Direct certification eliminates the need for families to submit applications, thereby reducing bureaucratic hurdles and ensuring that more eligible children receive meals. The OBB restricts SNAP eligibility by tightening work requirement exemptions for parents, eliminating exemptions for vulnerable groups (including veterans and people experiencing homelessness), and excluding many noncitizens.
High-school students are especially vulnerable because work requirement exemptions now only apply to parents of children aged 14 or younger; consequently, many older students are likely to lose SNAP benefits and, as a result, their automatic qualification for free school meals. The legislation also raises state administrative costs, which may limit state participation in SNAP altogether.
Similarly, Medicaid enrolment is expected to decline due to new work requirements, more frequent income and eligibility checks, and shortened six-month recertification windows. Because many households experience income irregularities, especially in low-wage or seasonal jobs, these rules increase the likelihood of losing coverage, which directly affects school meal eligibility.
Consequences for nutritional equity
Reduced direct certification will have ripple effects throughout the school nutrition system. Schools and districts will face a surge in paper applications for free and reduced-price meals, creating backlogs, delays, and administrative strain.
Any lag in processing can result in children missing meals, particularly those from newly ineligible groups such as refugee families and children with humanitarian immigration status.
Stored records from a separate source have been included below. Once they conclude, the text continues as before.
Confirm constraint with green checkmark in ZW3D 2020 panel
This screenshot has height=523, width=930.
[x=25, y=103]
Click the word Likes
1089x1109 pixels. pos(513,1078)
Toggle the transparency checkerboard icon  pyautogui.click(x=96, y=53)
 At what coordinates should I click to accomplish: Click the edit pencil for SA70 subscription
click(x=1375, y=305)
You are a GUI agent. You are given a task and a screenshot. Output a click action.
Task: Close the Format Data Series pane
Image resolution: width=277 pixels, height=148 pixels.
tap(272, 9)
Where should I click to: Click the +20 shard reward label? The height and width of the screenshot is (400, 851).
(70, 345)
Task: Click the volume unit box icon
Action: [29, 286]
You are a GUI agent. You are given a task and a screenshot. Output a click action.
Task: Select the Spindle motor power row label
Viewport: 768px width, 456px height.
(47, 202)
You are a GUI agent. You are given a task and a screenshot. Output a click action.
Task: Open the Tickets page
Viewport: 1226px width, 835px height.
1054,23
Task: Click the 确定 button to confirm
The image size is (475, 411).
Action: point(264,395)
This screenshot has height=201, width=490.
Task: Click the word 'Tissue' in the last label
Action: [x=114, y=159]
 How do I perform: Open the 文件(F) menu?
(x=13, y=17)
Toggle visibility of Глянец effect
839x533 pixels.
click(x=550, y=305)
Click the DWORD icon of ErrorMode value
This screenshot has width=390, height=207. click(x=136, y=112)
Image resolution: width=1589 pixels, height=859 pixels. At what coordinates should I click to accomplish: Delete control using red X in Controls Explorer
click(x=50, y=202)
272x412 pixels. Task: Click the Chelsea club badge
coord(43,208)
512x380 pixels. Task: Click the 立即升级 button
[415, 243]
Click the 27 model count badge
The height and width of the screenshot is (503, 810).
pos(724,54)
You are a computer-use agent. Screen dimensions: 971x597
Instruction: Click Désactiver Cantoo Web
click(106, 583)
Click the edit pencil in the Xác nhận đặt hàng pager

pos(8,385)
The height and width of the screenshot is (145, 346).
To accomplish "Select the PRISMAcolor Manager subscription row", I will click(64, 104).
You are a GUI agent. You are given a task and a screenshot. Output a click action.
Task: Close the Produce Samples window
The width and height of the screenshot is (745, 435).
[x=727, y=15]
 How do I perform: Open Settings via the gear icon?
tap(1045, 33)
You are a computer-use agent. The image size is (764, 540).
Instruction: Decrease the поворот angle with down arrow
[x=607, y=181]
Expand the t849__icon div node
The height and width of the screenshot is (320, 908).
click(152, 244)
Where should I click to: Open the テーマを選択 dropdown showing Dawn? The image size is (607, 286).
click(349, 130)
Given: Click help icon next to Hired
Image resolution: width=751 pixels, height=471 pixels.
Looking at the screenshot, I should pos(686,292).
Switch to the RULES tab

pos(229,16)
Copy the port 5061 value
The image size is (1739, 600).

The paper specifically notes that Cuban and Haitian children, as well as children entering the U.S. under asylum or urgent humanitarian protections, are at heightened risk of losing eligibility. These disruptions threaten to widen existing disparities in food security and diet quality.
Financial consequences are also substantial. School meal programs operate on tight margins, with reimbursement rates often insufficient to cover rising costs for staff, food, equipment, and facilities.
Reduced participation translates directly into lost revenue, making it harder for schools to maintain high nutrition standards or invest in scratch cooking and the preparation of fresh food. Cuts to programs such as the Local Food for Schools Cooperative Agreement further strain budgets and reduce opportunities to serve fresh, minimally processed foods. These cuts also undermine local food systems and rural economies by disrupting stable purchasing contracts with farmers and small producers.
One of the most concerning impacts relates to the Community Eligibility Provision, which allows high-poverty schools to serve free meals to all students. If fewer students qualify for SNAP and Medicaid, many schools may lose eligibility or receive lower reimbursement rates, which could discourage participation entirely.
Broader implications and future recommendations
These policy changes threaten one of the most effective child nutrition programs in the United States and risk undoing decades of progress in nutritional quality, equitable access, and the use of school meals to combat food insecurity.
The authors argue that strong advocacy and comprehensive research are urgently needed. Budget cuts to federal agencies jeopardize national surveillance efforts that track the outcomes of school meal programs. Without such monitoring, it becomes increasingly difficult to assess the real-world effects of recent policies, identify inequities, and inform future reforms.
Protecting and strengthening school meal programs is essential to reducing child hunger, safeguarding diet-related health, and supporting academic success nationwide.